======== Input for this task

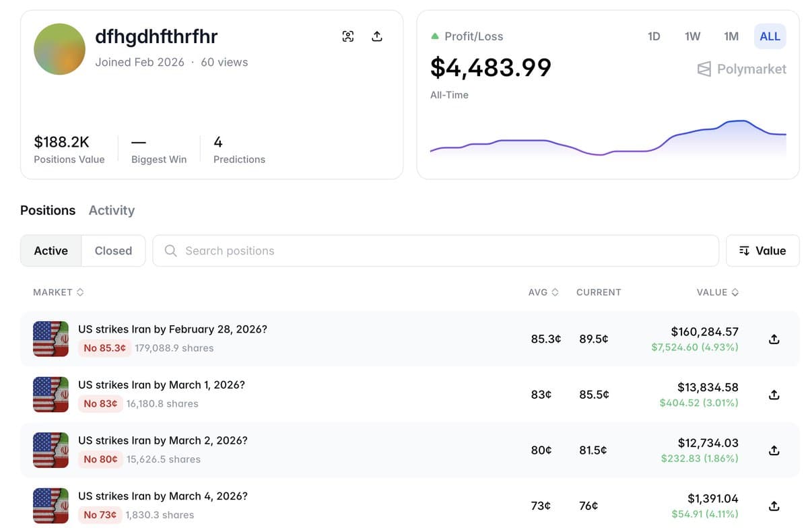808x532 pixels.
Task: Open 'US strikes Iran by March 4, 2026?' market
Action: point(163,496)
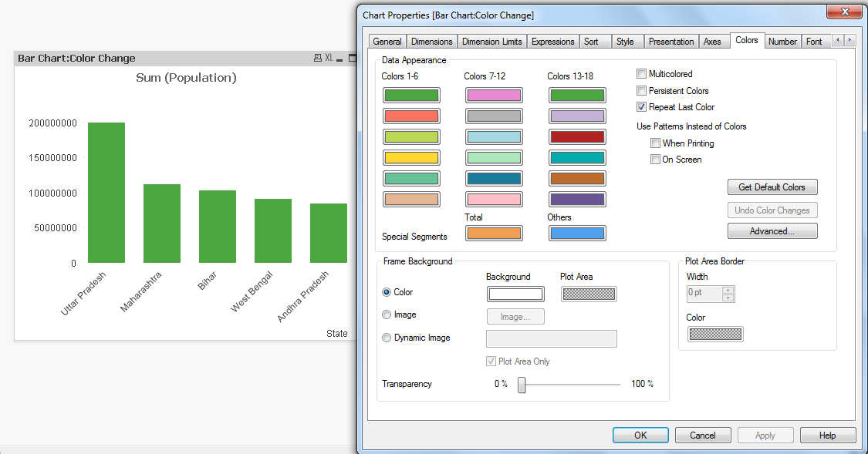Increase border Width using the stepper arrow
This screenshot has width=868, height=454.
728,290
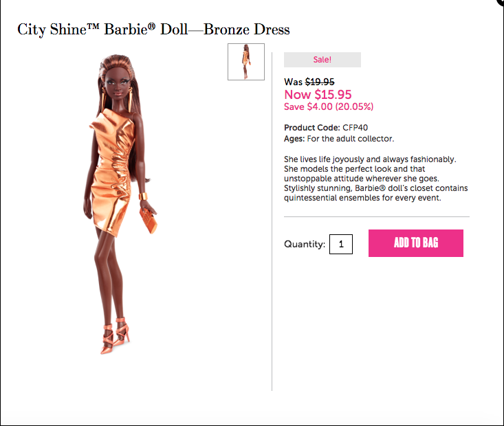Click the Save $4.00 (20.05%) text
Viewport: 504px width, 426px height.
pyautogui.click(x=329, y=107)
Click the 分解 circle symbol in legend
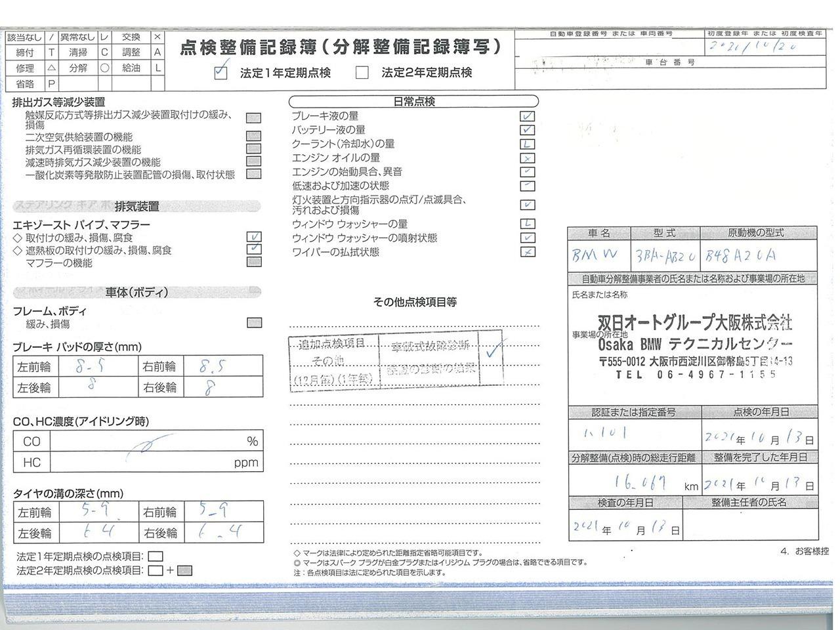The width and height of the screenshot is (840, 630). tap(104, 68)
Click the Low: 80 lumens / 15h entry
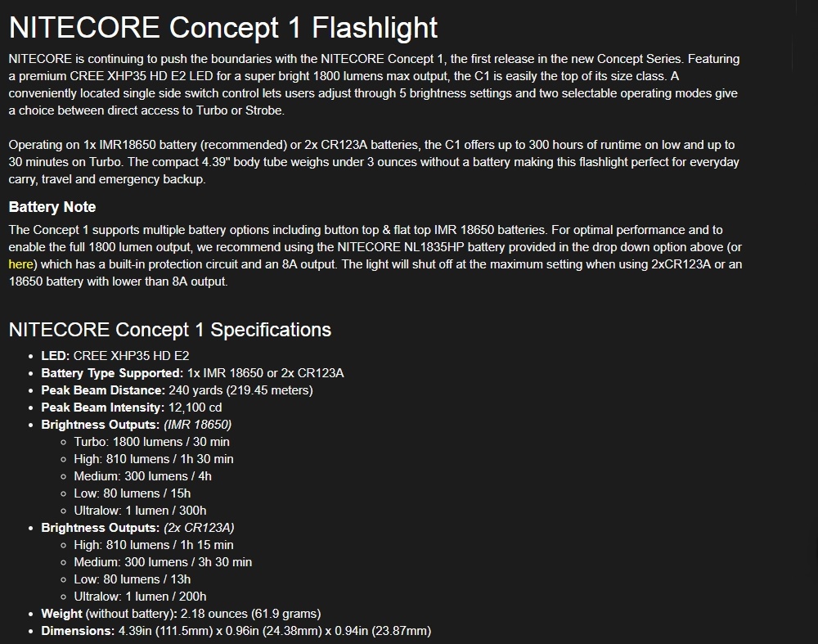Image resolution: width=818 pixels, height=644 pixels. (x=132, y=493)
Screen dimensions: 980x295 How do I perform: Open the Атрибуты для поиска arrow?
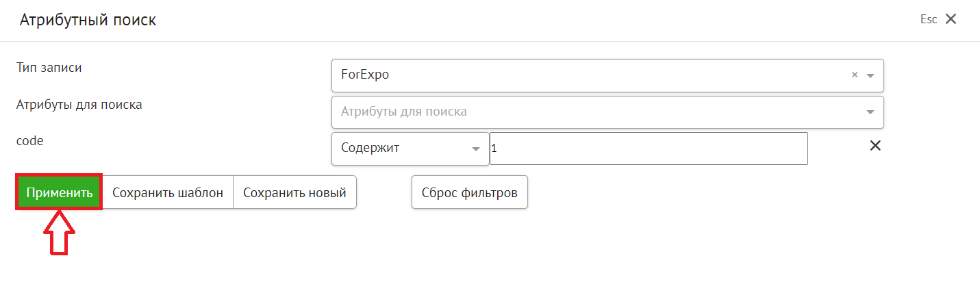pos(870,112)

================

• [Exercise requirements]: Where the line containing "Screen dimensions: 980x295" appears in the entries above, start there and set down every line exactly through the last one, inclusive; omit pictures.

• [Answer below]:
Screen dimensions: 980x295 How do I perform: Open the Атрибуты для поиска arrow?
pos(870,112)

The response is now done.